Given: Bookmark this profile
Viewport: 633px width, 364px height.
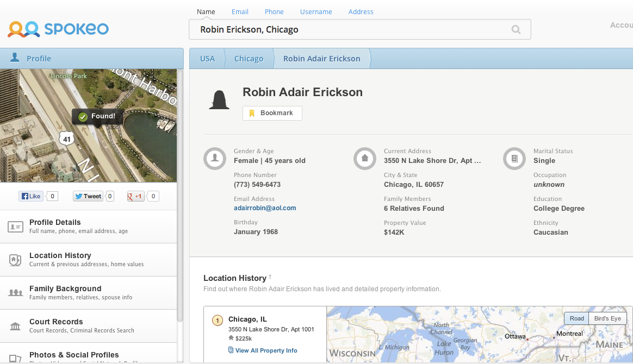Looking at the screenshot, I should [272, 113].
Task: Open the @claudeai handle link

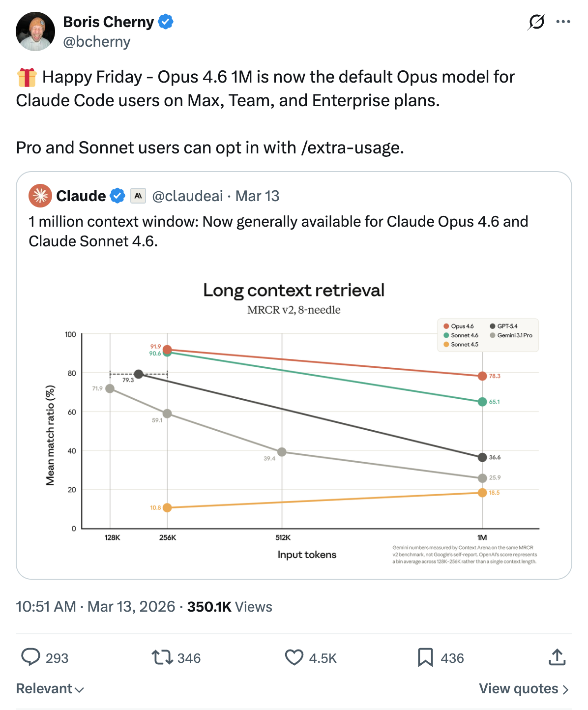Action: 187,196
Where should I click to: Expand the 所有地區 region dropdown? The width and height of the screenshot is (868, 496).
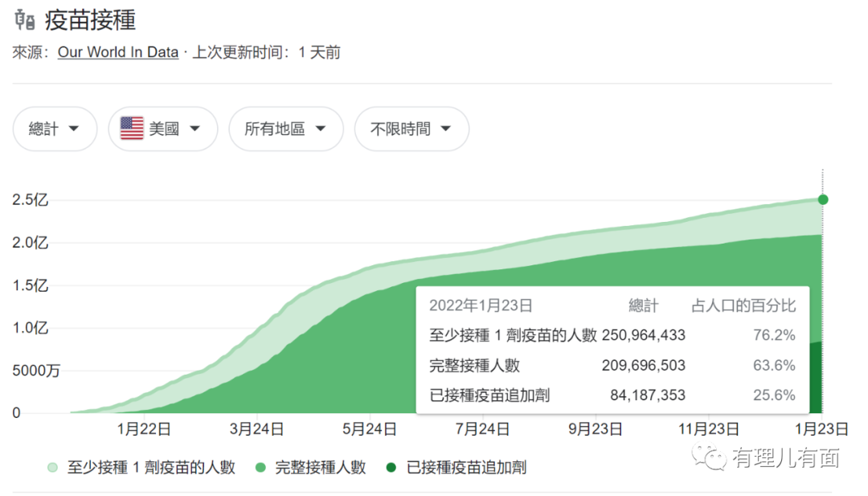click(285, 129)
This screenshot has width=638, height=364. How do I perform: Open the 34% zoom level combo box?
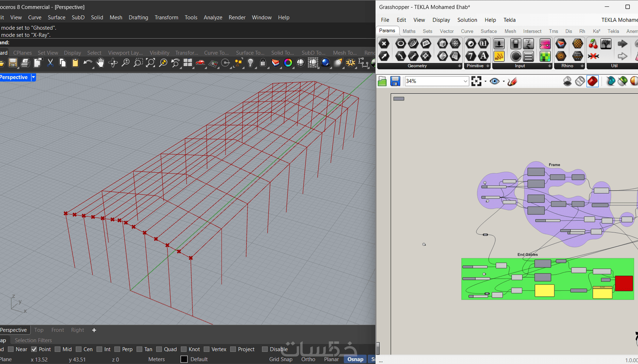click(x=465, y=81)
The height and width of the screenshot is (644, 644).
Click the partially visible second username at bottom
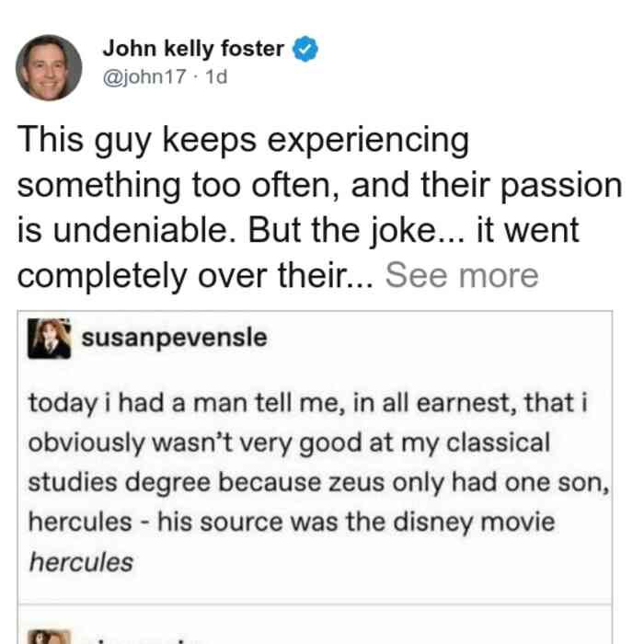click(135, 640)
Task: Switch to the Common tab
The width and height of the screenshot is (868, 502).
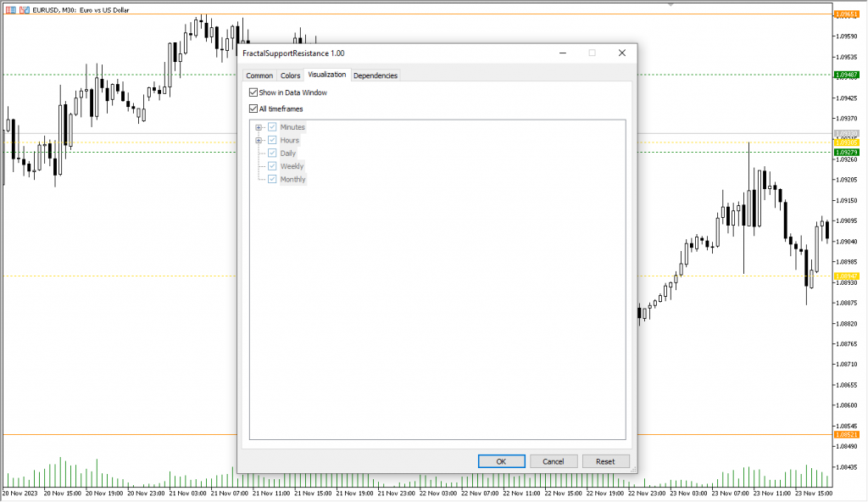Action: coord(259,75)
* * * * * * * * *
WHAT THE TASK ASKS. Return verbatim every line from the one holding "Click the partially" to the end of the records above. Do not copy the pictures.

TASK SOLUTION.
Click the partially visible second username at bottom
click(135, 640)
Task: Switch to the Common tab
The width and height of the screenshot is (868, 502).
Action: coord(259,75)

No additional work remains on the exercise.